With this config, generate wallets (private keys) of consensus nodes. The same wallets will be used for Alphabet nodes. Make sure, that dir for alphabet wallets already exists.

$ neofs-adm -c foo.network.yml fschain generate-alphabet --size 1
size: 1
alphabet-wallets: /home/user/deploy/alphabet-wallets
wallet[0]: hunter2

Do not lose wallet files and network config. Store it in an encrypted backed up storage.

Step 2: Launch consensus nodes

Configure blockchain nodes with the generated wallets from the previous step. Config examples can be found in neo-go repository.

Gather public keys from all generated wallets. We are interested in the first simple signature contract public key.

$ neo-go wallet dump-keys -w alphabet-wallets/az.json
NitdS4k4f1Hh5mbLJhAswBK3WC2gQgPN1o (simple signature contract):
02c1cc85f9c856dbe2d02017349bcb7b4e5defa78b8056a09b3240ba2a8c078869

NiMKabp3ddi3xShmLAXhTfbnuWb4cSJT6E (1 out of 1 multisig contract):
02c1cc85f9c856dbe2d02017349bcb7b4e5defa78b8056a09b3240ba2a8c078869

NiMKabp3ddi3xShmLAXhTfbnuWb4cSJT6E (1 out of 1 multisig contract):
02c1cc85f9c856dbe2d02017349bcb7b4e5defa78b8056a09b3240ba2a8c078869

Put the list of public keys into ProtocolConfiguration.StandbyCommittee section. Specify the wallet path and the password in ApplicationConfiguration.P2PNotary and ApplicationConfiguration.UnlockWallet sections.

ProtocolConfiguration:
  StandbyCommittee:
    - 02c1cc85f9c856dbe2d02017349bcb7b4e5defa78b8056a09b3240ba2a8c078869
ApplicationConfiguration:
  P2PNotary:
    Enabled: true
    UnlockWallet:
      Path: "/home/user/deploy/alphabet-wallets/az.json"
      Password: "hunter2"
  UnlockWallet:
    Path: "/home/user/deploy/alphabet-wallets/az.json"
    Password: "hunter2"

Then, launch consensus nodes. They should connect to each other and start producing blocks in consensus. You might want to deploy additional RPC nodes at this stage because Storage nodes should be connected to the chain too. It is not recommended to use a consensus node as an RPC node due to security policies and possible overload issues.
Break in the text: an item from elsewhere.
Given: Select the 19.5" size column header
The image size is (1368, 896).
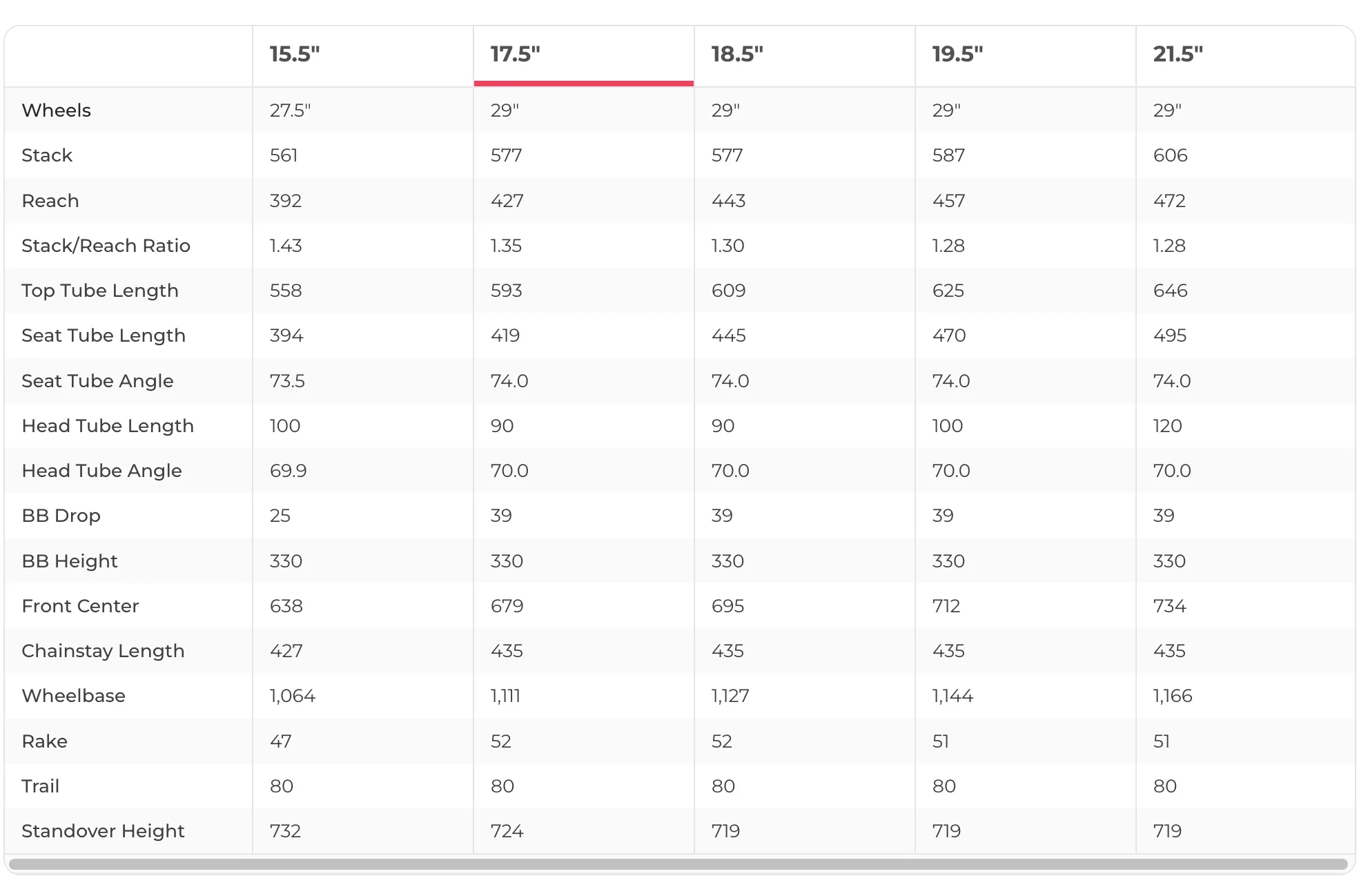Looking at the screenshot, I should [x=957, y=54].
Step 3: Launch Alphabet nodes

Configure Alphabet nodes with the wallets generated in step 1. For fschain.validators use a list of public keys from ProtocolConfiguration.StandbyCommittee.

wallet:
  path: "/home/user/deploy/alphabet-wallets/az.json"
  password: "hunter2"
  account: "NitdS4k4f1Hh5mbLJhAswBK3WC2gQgPN1o"

fschain:
  validators:
    - 02c1cc85f9c856dbe2d02017349bcb7b4e5defa78b8056a09b3240ba2a8c078869

Step 4: Launch Storage node

Generate a new wallet for a Storage node.
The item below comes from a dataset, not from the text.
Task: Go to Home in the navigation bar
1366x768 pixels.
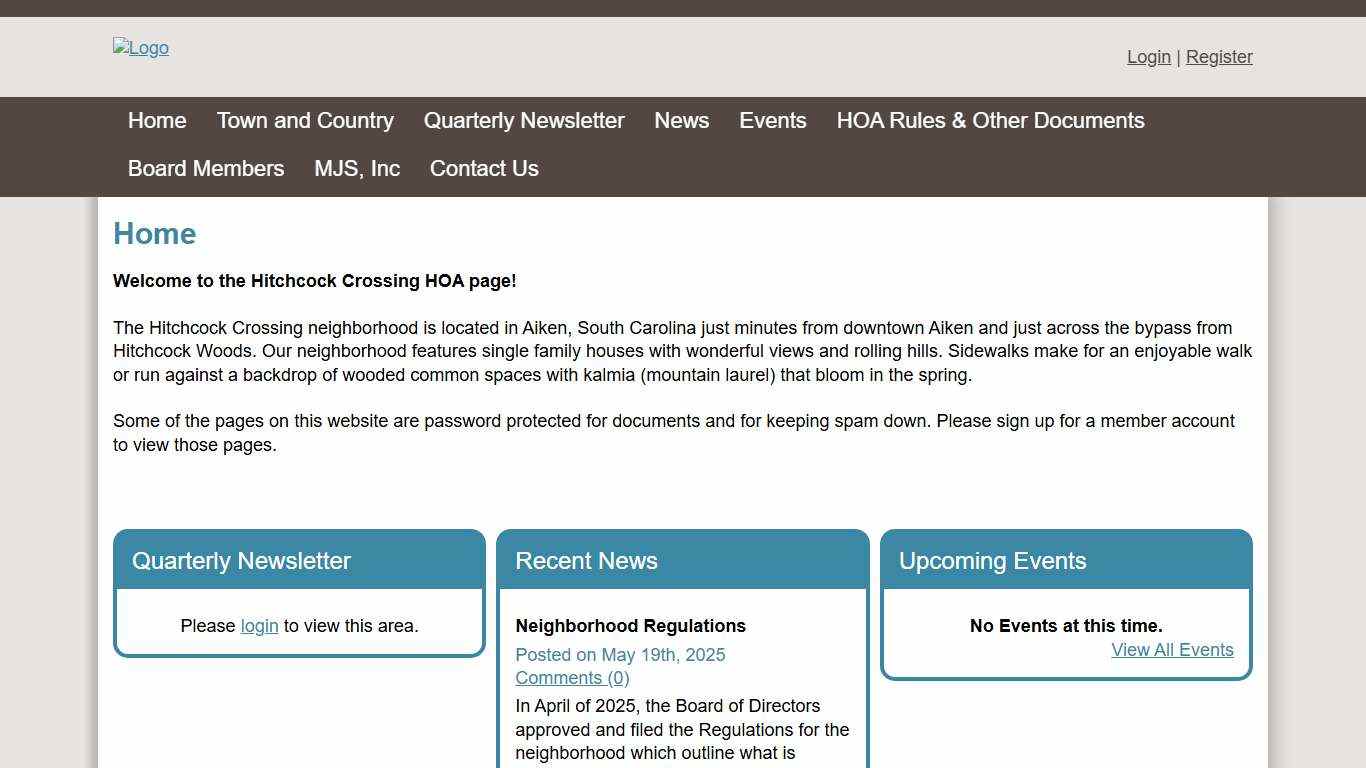Action: 157,121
$ neofs-adm -c foo.network.yml fschain generate-storage-wallet --storage-wallet ./sn01.json --initial-gas 10.0
New password >
Waiting for transactions to persist...

$ neo-go wallet dump-keys -w sn01.json
Ngr7p8Z9S22XDH6VkUG9oXobv8zZRAWwwv (simple signature contract):
0355eccb72cd46f09a3e5237eaa0f4949cceb5ecfa5a225bd3bb9fd021c4d75b85

Configure the Storage node to use this wallet.

node:
  wallet:
    path: "/home/user/deploy/sn01.json"
    address: "Ngr7p8Z9S22XDH6VkUG9oXobv8zZRAWwwv"
    password: "foobar"

The storage node will be included in the network map in the next NeoFS epoch. To speed up this process, you can increment epoch counter immediately.

$ neofs-adm -c foo.network.yml fschain force-new-epoch
Current epoch: 8, increase to 9.
Waiting for transactions to persist...

After that, NeoFS Storage is ready to work. You can access it directly or with protocol gates.